Updated on August 15, 2016

10 August, 1969

See index for Tim's accounting of Basic Training through previous letters!

Dear Kate,

Oh, the Army is a hard life, Katy. I'm sitting in the music room of the Post Library listening to Tchaikovsky, relaxing, and doing a little light reading. Basic was never like this! Don't get me wrong, I still hate the Army, but at times it is tolerable.

Classes aren't too bad either; the difficulty is in staying awake - not because it's boring, but because I can't get enough sleep at night. That's not the Army's fault, but that of the jokers I room with. There are eight of us in the bay, and four of them are real swingers. They've got their cars on Post so every day after formation, they run into Augusta, get drunk, come back about 10:00 and keep the rest of us up to about 1:00. The flour of us who like to sleep nights created an alliance, though. We realized they had to sleep some time and that time is on the weekends. So we made sure the enemy didn't sleep late either today or yesterday. I think perhaps we'll get some sleep tonight. If not, the war continues.
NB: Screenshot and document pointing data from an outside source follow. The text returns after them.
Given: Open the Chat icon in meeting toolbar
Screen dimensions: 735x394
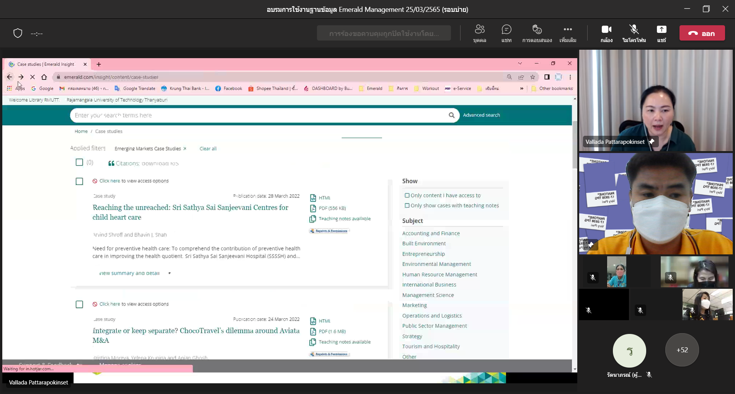Looking at the screenshot, I should tap(506, 30).

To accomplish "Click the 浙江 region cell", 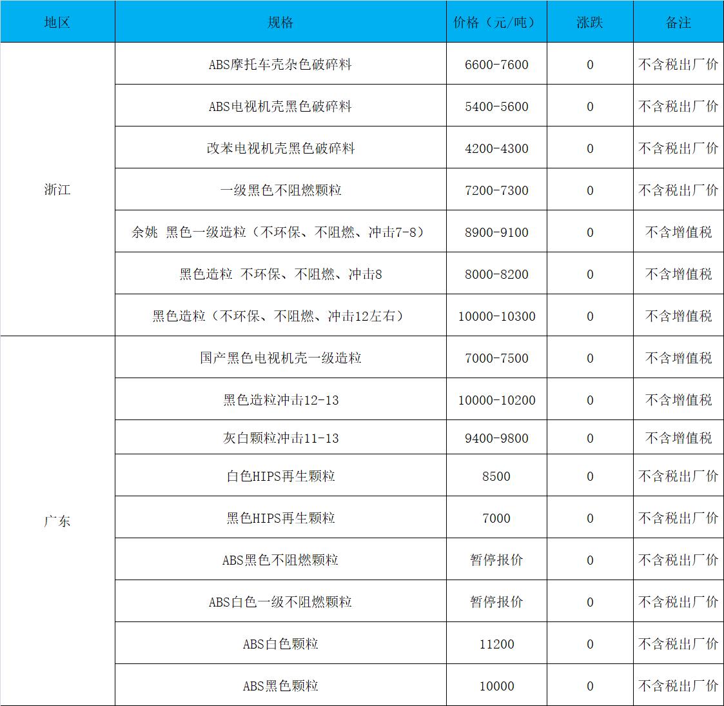I will 57,190.
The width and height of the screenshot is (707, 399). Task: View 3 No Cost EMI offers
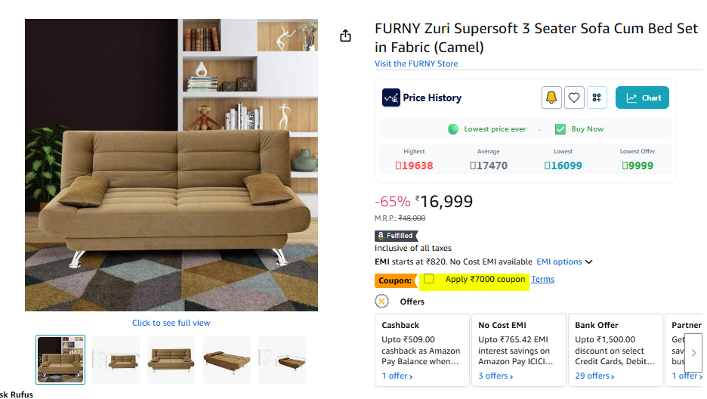(x=496, y=376)
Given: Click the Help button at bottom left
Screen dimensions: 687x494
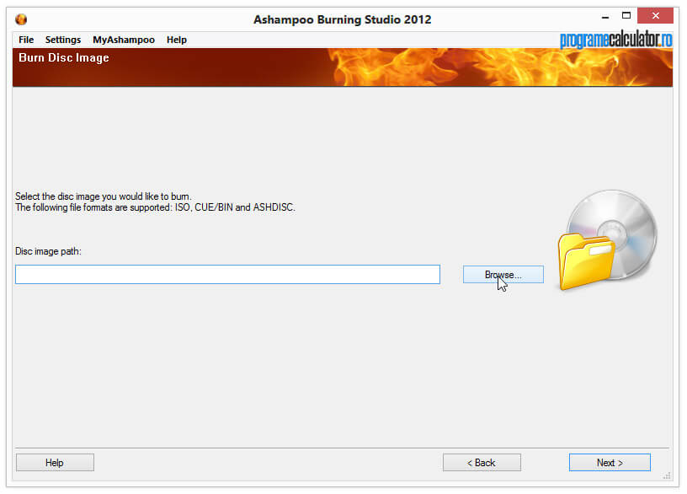Looking at the screenshot, I should click(x=55, y=463).
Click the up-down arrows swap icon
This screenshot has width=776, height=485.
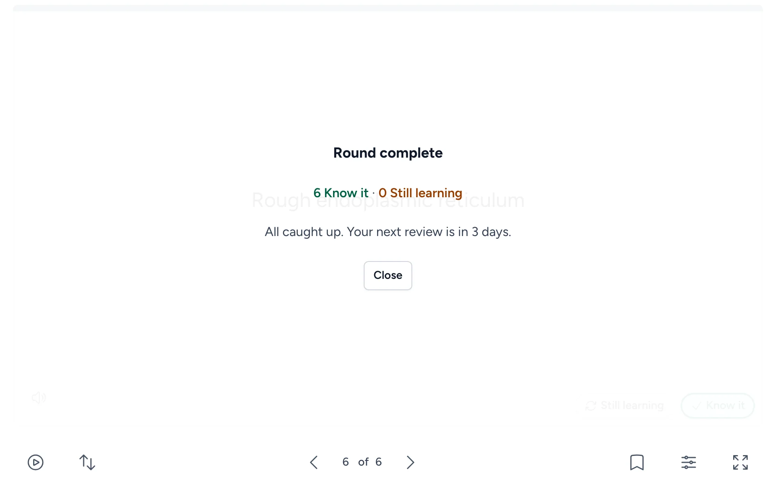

I looked at the roosters for KP and guard duty, and I'm free for at least two weeks. That's comforting to know. How's your rooster look for the next two weeks? Anymore KP at Wil-o-Brooke, Wil-O-Brooke, Wil-O-Brooke? (I'm sorry but I only know the first three words to your camp song.)

How are things with you Kate? How are your parents? Are you still tutoring at the lowest rates in town. Well, I guess I'd better go now, my reading awaits.



Statistics Vs. Stories

To read the all the letters in the "Tim and Kate" series starting with May of '69, click here. Link to Complete Index of Letters"

Reading many of these letters for the first time after forty years has provided me with that kind of insight that is gleaned only from time.

Again, because Tim and I had known each other only six months before he enlisted, each letter from him provided me with more pieces of information about the young man with whom I was passionately in love. I was logical enough, however, to want to figure out if my passion was tempered with reason. I remember reading this particular letter with mixed feelings. On the one hand I was pleased that Tim was so seriously minded and didn't party with the rest of the guys in his bay. On the other hand, I wondered if Tim was more introverted than was a good match for me.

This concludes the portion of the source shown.